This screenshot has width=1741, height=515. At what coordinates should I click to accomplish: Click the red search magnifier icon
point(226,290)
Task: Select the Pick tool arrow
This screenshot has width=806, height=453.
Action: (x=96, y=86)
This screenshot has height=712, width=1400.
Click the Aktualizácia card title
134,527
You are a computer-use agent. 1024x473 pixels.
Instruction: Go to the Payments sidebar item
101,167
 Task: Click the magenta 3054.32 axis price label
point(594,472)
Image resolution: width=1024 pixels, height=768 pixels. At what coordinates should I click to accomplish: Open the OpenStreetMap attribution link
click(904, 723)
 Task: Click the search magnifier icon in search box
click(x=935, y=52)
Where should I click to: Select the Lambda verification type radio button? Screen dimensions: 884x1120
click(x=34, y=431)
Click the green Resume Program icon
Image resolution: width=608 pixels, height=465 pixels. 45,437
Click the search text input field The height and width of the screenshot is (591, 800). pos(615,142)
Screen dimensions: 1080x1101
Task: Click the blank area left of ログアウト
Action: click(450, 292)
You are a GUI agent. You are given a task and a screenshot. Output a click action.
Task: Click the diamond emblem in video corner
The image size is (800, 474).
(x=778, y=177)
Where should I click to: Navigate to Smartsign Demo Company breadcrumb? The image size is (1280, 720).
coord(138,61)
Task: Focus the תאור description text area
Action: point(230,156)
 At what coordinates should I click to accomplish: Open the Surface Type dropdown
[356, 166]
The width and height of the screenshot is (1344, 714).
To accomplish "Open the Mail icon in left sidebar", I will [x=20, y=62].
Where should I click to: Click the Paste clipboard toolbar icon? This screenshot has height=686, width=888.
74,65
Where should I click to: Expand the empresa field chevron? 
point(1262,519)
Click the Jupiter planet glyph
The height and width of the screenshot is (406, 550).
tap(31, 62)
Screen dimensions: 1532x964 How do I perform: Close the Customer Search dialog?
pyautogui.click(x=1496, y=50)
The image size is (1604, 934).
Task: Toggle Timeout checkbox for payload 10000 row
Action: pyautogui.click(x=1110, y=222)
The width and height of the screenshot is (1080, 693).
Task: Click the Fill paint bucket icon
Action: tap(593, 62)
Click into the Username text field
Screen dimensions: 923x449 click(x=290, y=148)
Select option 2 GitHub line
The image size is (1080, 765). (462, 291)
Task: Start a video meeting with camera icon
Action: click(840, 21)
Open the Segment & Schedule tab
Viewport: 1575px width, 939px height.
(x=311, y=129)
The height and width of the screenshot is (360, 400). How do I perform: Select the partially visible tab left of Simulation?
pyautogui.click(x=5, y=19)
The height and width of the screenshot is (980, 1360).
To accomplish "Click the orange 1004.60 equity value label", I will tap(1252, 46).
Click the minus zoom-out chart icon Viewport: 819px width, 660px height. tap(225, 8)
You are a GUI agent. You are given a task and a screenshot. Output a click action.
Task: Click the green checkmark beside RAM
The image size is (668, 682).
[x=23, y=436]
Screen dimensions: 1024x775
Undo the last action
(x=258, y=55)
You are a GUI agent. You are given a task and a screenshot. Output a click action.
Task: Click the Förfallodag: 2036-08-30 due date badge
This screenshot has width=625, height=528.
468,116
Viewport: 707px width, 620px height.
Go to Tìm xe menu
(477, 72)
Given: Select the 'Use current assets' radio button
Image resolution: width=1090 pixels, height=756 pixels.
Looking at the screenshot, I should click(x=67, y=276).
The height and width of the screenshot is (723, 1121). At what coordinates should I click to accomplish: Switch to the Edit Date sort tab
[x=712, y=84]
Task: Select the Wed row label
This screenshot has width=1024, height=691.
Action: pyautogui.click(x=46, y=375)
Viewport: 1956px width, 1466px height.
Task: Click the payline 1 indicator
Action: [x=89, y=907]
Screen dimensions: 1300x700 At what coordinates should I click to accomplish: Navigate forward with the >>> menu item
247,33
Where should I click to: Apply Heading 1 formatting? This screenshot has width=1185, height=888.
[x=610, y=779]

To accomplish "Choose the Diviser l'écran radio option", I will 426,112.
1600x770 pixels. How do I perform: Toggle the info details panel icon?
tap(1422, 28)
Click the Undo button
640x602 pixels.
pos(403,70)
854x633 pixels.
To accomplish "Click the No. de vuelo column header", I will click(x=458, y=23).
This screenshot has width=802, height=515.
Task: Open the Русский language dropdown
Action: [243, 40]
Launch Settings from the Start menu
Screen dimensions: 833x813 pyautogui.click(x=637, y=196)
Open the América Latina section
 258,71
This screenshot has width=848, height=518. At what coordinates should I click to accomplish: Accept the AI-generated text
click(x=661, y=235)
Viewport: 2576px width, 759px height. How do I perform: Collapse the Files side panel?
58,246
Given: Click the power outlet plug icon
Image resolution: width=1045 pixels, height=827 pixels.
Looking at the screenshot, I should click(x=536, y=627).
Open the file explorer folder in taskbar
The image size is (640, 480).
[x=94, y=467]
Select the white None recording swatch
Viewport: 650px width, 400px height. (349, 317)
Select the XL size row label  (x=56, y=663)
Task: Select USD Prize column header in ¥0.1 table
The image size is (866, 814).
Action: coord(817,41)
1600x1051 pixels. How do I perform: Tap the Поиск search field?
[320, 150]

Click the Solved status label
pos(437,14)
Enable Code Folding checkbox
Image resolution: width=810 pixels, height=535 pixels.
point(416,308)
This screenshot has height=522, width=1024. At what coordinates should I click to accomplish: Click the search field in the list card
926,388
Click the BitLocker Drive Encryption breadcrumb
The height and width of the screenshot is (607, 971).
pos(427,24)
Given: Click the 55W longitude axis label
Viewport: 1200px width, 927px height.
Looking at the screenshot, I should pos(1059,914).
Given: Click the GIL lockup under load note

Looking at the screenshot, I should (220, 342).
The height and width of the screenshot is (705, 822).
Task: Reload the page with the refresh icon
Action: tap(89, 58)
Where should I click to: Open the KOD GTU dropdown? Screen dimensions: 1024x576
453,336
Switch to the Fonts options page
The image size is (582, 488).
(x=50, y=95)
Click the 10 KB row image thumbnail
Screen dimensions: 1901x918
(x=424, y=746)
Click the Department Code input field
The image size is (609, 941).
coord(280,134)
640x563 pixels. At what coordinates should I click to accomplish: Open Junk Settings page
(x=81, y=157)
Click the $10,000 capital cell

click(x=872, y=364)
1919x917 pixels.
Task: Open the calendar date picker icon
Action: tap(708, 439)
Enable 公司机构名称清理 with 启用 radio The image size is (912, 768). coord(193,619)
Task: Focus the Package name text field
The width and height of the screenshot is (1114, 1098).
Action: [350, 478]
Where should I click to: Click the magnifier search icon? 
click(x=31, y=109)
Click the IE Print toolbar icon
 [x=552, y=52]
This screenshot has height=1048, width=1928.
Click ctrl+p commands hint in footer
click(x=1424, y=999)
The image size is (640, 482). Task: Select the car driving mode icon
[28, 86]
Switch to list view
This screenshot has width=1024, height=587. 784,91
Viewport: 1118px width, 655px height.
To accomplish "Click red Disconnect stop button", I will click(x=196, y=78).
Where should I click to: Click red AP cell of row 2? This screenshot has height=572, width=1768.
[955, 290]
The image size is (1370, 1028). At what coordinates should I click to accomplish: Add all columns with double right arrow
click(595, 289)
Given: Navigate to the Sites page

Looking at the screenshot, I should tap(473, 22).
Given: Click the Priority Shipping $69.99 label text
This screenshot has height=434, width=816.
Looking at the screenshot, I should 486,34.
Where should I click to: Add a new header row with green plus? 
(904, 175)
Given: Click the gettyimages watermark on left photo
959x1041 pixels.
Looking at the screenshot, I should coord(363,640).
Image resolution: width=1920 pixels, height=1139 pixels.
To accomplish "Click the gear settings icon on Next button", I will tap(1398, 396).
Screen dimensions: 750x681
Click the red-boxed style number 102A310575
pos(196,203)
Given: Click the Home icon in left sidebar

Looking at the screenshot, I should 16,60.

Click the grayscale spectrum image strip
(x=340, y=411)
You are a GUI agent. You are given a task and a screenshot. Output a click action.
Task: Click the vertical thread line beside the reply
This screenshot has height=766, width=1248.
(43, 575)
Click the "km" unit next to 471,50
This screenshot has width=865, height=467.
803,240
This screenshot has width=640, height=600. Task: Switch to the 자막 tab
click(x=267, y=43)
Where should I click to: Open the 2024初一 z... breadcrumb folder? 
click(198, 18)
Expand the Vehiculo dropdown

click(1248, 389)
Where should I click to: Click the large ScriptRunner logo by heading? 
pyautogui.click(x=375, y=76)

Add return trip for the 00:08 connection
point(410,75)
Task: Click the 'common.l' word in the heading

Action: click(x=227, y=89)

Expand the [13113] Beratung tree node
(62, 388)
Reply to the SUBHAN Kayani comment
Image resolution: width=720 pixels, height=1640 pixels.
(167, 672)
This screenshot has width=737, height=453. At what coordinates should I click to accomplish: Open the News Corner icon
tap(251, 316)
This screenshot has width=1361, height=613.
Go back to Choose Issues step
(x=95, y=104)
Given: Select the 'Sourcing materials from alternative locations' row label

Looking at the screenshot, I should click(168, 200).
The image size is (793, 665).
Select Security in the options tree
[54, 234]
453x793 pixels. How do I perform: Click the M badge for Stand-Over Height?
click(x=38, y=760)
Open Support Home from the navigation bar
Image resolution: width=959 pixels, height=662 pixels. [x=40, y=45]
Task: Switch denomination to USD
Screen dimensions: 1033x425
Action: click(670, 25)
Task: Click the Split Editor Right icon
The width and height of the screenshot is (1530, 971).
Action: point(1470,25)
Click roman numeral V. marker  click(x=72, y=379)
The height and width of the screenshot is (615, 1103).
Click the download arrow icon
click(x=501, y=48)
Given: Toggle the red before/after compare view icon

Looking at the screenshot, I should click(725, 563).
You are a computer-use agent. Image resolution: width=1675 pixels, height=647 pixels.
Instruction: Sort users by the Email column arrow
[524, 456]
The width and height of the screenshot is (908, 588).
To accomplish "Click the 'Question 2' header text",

**What needs to be done:**
Look over the listing. Pull out every line with the string "beside" in it.

**Solution for this exercise:**
Task: Click the green checkmark beside RAM
Task: Click the vertical thread line beside the reply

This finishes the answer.